[Collected data]
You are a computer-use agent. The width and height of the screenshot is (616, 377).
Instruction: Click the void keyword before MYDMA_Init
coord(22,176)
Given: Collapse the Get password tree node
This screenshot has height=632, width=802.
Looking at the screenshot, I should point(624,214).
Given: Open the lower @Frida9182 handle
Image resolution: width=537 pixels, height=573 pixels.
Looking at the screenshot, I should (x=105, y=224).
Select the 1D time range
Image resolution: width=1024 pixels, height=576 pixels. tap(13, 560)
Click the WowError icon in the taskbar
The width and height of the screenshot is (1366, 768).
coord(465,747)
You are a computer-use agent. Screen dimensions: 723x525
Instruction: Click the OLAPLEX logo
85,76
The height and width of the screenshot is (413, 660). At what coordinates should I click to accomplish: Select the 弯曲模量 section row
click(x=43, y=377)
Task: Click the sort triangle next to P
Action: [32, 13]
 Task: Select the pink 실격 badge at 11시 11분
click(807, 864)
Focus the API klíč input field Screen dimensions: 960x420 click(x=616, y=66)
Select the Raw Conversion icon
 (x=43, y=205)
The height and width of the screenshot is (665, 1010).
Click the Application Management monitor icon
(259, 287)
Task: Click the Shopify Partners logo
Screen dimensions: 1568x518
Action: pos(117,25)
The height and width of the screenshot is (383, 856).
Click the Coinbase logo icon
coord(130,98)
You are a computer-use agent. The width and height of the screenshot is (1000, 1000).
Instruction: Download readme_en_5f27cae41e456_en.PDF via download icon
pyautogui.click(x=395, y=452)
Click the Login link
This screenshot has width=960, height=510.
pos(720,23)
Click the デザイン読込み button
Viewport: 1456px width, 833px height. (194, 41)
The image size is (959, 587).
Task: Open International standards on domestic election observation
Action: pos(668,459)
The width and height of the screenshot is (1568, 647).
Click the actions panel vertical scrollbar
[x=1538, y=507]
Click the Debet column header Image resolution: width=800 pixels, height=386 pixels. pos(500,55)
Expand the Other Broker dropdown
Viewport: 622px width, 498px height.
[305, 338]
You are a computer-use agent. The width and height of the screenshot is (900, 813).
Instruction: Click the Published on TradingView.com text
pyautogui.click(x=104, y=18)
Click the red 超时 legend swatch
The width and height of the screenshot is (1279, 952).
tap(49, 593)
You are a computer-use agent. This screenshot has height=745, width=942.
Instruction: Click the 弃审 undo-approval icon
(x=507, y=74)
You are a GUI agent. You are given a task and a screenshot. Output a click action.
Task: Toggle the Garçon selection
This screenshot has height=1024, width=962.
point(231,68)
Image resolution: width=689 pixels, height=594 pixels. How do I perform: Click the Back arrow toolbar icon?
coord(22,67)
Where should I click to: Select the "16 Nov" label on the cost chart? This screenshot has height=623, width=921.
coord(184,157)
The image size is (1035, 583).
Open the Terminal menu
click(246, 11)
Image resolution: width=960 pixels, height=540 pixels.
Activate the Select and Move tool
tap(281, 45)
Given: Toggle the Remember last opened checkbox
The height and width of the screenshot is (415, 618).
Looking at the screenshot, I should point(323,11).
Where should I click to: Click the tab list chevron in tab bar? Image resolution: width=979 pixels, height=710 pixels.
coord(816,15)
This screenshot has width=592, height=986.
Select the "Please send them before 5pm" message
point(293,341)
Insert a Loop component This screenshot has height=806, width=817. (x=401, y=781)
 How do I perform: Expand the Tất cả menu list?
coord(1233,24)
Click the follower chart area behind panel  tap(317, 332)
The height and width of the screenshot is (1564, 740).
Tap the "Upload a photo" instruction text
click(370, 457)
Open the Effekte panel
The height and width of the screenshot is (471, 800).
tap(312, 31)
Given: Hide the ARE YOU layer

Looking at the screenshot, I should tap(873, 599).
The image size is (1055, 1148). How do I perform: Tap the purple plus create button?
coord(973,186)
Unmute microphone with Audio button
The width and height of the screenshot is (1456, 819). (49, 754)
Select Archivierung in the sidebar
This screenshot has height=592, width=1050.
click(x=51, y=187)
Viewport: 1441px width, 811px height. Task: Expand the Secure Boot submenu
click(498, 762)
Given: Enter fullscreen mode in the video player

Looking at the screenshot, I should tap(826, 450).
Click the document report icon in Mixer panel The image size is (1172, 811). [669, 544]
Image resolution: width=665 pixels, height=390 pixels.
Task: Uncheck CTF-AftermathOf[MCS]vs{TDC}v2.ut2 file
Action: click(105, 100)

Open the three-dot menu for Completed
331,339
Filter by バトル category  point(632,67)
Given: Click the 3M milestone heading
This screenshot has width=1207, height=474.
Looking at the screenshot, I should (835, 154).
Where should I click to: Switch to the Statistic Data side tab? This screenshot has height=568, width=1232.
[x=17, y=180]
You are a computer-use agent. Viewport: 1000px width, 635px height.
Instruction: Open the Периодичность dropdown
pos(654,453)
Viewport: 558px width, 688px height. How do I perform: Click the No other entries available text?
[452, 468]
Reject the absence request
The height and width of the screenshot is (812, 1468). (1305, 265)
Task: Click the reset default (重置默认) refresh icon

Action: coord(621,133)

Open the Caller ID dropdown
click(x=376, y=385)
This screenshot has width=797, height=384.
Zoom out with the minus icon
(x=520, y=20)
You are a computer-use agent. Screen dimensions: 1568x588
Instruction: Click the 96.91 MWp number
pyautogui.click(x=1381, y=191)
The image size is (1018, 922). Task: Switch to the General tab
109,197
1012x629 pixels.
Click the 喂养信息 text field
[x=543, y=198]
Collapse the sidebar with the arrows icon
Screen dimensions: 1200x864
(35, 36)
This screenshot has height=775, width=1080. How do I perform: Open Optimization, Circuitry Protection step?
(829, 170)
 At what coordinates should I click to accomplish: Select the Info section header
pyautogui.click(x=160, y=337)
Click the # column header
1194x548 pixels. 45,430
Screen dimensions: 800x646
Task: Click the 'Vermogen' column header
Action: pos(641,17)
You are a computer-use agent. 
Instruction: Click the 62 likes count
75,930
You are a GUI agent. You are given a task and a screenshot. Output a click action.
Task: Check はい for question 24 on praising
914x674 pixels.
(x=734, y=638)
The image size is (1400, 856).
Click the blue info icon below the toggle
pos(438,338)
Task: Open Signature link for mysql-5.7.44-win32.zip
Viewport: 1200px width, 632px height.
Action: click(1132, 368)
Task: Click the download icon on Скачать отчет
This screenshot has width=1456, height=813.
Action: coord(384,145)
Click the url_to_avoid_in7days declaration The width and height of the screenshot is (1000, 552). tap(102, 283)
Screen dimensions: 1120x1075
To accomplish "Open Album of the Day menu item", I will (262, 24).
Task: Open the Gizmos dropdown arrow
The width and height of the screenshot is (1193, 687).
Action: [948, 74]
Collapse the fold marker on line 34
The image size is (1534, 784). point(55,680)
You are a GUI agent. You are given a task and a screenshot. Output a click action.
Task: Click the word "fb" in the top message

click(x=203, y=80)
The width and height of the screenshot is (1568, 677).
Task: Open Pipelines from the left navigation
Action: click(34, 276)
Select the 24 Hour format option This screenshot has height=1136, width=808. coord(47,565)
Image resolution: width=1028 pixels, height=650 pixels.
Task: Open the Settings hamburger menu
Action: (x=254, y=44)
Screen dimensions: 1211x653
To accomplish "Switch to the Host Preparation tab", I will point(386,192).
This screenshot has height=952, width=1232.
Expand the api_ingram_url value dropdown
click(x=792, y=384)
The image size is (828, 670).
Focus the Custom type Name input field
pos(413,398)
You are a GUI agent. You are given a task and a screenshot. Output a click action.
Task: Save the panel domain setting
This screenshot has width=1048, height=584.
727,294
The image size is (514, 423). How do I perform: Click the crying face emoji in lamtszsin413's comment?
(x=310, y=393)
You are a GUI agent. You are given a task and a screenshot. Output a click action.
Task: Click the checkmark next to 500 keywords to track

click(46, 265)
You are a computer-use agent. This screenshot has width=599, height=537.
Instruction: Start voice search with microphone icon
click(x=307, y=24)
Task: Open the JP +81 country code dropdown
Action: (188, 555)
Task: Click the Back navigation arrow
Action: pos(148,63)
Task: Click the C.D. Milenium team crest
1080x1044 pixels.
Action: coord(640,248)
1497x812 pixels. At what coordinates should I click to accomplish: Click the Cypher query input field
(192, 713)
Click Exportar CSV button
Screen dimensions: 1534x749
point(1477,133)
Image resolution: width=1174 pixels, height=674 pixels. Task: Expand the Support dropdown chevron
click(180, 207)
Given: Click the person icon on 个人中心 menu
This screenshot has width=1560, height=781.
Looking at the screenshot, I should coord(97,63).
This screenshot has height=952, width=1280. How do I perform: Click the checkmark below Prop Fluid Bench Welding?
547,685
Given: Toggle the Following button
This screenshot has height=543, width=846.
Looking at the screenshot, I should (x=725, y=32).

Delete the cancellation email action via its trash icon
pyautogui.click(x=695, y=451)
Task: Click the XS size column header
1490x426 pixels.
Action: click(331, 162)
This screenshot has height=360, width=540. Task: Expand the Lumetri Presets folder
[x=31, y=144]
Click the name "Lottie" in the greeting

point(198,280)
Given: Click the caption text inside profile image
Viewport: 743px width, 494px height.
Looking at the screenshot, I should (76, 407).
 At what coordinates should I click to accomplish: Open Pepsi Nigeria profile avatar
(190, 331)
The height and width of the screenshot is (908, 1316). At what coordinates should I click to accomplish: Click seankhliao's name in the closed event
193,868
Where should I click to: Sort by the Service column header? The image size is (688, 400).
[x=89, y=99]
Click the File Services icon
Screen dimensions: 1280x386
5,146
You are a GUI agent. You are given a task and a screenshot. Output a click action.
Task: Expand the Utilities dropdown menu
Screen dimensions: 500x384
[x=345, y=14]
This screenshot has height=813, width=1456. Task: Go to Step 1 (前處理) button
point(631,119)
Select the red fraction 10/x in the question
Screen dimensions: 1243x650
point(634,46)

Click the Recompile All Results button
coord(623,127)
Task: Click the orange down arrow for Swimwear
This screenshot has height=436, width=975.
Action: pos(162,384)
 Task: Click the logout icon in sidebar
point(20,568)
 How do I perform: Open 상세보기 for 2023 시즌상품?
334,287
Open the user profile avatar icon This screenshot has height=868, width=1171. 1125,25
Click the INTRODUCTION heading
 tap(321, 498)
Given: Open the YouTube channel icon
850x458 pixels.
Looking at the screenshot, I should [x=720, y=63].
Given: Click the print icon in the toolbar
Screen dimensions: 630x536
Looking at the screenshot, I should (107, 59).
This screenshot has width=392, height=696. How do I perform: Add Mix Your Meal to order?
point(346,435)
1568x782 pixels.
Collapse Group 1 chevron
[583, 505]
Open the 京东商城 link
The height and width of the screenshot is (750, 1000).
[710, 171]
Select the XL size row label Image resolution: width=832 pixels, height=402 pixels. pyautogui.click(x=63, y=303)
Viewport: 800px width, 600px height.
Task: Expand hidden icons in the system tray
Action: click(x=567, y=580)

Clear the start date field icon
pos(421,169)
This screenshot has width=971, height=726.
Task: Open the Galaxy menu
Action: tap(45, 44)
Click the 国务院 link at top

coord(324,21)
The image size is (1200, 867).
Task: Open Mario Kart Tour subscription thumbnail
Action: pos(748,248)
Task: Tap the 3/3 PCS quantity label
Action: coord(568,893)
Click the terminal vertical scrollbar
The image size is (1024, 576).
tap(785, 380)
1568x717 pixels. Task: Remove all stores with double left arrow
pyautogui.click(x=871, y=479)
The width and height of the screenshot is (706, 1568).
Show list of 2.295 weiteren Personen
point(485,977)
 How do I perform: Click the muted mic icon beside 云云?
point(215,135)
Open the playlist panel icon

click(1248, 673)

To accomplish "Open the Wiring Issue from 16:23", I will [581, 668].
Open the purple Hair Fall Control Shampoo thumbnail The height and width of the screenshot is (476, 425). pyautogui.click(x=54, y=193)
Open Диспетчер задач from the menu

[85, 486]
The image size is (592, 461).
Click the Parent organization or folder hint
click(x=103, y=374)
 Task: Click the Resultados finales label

__What is being asked__: Every line above in which the word "question" occurs is to be copied.

__Solution below__:
Task: Check はい for question 24 on praising
Select the red fraction 10/x in the question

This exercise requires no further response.